We covered the basic functionalities and capabilities of the three microprocessors, but we needed to see how well they process and respond. To accomplish this, we did a simple speedtest to check their response time. The speedtest incorporates a simple program being sent to each microprocessor that will check the time it will take to switch from a Low signal to High signal and back to a Low signal. The time taken will be recorded in milli seconds and sent to the Serial Monitor.


            unsigned long start, Total ;
            #define test_pin 4    //assigns pin   
            void setup() {
              Serial.begin(9600); // starts serial
              pinMode(test_pin, OUTPUT); //declares pin as output
            }
            void loop() {
              start = millis();  //starts reading the microprocessors internal timer from 0
              for (int i = 0; i < 10000; i++) {  //constant time readings function
                digitalWrite(test_pin, HIGH);   // sets the pin to output High signal
                digitalWrite(test_pin, LOW);    // sets the pin to output Low signal
              }
              Total = millis() - start ;   //time reading after previous reading
              Serial.print("Switching Time : "); 
              Serial.println(Total);  // displays results on serial monitor
            }
        

The program was first uploaded to the Arduino Uno using the pin 3. The switching time read between 89 and 90 ms.

The program was then uploaded to te XIAO ESP32C3. The test pin was assigned to pin D8 and the switching time read at 10ms.

The program was uploaded to the ATTiny 412 development board.

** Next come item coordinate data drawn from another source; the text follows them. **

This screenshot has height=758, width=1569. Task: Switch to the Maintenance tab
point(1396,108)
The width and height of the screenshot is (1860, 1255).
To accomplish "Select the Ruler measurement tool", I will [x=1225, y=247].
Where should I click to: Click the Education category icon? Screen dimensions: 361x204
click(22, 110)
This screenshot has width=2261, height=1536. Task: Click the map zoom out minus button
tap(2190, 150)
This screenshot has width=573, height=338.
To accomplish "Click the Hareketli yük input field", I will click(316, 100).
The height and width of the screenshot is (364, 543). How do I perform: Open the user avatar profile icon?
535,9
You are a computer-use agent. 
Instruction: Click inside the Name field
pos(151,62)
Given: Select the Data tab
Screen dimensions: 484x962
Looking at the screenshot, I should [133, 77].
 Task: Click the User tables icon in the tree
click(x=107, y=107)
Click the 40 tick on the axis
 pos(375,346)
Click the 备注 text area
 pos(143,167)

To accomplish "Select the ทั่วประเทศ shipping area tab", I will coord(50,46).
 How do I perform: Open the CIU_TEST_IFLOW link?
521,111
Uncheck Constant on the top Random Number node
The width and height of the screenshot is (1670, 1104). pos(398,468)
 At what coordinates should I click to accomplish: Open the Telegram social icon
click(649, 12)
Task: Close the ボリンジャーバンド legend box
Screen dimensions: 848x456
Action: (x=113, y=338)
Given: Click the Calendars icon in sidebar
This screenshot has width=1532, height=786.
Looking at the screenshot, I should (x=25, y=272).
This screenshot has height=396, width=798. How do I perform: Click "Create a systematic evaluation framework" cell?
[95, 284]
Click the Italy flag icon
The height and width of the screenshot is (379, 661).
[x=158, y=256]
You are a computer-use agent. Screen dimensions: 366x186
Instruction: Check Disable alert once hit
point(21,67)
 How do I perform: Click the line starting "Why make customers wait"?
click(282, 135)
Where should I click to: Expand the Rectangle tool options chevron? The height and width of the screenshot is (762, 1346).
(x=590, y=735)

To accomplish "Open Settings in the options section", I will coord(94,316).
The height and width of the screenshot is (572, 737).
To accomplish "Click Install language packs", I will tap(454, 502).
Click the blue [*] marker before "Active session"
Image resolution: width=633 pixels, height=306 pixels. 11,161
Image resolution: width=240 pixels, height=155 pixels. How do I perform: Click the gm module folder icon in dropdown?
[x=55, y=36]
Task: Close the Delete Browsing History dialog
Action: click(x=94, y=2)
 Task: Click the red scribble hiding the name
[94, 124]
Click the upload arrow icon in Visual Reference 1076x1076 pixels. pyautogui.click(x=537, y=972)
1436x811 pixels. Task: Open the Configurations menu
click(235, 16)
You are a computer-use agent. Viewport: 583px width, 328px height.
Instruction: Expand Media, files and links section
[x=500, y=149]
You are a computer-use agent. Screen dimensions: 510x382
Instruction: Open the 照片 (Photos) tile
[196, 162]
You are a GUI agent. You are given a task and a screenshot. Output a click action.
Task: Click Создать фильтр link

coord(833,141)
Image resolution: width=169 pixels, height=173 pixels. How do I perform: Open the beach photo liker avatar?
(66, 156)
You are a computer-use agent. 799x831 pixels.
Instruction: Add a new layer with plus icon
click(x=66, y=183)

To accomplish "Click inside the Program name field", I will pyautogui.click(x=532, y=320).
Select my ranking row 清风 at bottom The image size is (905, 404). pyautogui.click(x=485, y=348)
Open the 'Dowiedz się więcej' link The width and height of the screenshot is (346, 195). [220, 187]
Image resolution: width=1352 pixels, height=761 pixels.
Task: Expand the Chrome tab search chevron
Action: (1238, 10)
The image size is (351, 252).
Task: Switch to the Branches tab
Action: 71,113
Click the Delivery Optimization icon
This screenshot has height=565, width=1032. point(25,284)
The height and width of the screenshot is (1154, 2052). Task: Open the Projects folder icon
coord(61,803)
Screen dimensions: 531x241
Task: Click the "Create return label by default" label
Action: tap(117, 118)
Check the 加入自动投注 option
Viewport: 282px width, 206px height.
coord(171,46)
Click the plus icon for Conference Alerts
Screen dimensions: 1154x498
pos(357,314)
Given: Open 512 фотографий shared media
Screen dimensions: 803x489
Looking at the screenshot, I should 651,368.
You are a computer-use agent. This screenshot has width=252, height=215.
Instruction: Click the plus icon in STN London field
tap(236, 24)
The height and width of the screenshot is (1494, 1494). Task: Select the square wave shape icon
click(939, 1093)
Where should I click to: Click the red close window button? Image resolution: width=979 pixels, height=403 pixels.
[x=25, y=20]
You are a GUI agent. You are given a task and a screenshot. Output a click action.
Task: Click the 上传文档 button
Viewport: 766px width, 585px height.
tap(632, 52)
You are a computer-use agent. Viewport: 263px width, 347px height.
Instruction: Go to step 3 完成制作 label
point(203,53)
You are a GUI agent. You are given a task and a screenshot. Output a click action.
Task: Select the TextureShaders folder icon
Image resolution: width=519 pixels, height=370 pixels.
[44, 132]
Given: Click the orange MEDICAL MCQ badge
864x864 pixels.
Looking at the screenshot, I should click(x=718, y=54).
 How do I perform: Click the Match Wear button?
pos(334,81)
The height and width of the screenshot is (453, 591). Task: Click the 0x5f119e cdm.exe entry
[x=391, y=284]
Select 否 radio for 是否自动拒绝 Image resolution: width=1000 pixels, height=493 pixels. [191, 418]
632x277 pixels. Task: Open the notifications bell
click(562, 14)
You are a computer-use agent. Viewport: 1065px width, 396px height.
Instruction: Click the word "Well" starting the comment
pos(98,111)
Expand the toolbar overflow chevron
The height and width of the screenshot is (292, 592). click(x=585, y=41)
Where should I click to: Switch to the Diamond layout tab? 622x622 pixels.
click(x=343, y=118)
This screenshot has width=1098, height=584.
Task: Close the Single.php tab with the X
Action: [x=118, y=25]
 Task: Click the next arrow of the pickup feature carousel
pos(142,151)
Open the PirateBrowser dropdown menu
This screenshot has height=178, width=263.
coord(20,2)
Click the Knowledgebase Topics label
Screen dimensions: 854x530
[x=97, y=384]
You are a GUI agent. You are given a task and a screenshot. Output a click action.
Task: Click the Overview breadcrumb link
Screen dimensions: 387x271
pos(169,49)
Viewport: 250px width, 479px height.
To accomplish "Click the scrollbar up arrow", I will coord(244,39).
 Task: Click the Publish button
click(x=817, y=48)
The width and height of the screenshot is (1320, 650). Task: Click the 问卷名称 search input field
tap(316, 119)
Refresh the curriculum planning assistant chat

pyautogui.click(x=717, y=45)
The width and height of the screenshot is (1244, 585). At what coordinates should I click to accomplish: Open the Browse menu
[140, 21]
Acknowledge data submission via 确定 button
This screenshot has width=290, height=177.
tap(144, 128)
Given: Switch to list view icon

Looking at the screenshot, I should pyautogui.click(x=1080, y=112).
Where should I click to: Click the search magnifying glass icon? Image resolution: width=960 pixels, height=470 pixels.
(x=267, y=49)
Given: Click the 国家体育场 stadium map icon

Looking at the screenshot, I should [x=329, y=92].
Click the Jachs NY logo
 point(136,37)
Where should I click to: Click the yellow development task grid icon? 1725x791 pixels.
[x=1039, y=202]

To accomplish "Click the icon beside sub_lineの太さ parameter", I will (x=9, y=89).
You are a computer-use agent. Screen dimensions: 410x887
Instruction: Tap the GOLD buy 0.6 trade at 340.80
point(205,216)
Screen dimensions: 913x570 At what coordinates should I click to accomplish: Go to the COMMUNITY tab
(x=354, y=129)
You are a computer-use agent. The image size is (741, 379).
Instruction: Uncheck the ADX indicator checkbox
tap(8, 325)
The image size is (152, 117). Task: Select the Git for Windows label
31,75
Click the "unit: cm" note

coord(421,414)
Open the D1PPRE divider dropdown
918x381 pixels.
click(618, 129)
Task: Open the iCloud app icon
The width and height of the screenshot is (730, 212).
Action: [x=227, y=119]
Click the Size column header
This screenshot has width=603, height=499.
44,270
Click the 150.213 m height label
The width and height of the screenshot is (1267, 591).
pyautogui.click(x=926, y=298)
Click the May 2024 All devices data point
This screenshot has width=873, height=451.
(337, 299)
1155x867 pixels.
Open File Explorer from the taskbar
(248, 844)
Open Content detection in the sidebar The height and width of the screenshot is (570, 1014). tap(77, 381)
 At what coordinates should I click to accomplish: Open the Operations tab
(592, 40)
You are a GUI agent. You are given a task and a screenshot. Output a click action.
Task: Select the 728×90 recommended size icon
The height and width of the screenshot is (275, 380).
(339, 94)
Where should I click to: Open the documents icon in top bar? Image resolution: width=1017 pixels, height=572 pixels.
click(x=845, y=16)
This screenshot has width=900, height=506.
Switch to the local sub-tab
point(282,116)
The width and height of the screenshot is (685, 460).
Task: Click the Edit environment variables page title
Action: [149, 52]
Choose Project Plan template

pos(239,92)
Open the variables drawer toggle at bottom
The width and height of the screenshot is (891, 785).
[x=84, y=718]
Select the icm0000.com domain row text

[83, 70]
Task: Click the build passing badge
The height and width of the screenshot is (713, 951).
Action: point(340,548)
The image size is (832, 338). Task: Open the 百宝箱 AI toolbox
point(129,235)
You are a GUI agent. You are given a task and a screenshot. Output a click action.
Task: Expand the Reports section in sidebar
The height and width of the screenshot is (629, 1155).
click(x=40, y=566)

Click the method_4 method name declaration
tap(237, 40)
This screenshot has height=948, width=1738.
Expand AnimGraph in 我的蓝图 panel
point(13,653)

The test pin was assigned to digital pin 4 and the switching time was read at 28 and 27ms.

In summary, the choice among these microcontrollers depends on the specific project needs, with the ATmega328 and ATtiny412 suitable for less resource-intensive tasks, while the ESP32 excels in performance and connectivity for more demanding applications, especially those involving Wi-Fi and IoT functionalities. Although similar architecture, The ATTiny412 responds much faster than ATmega328 on the Arduino Uno board.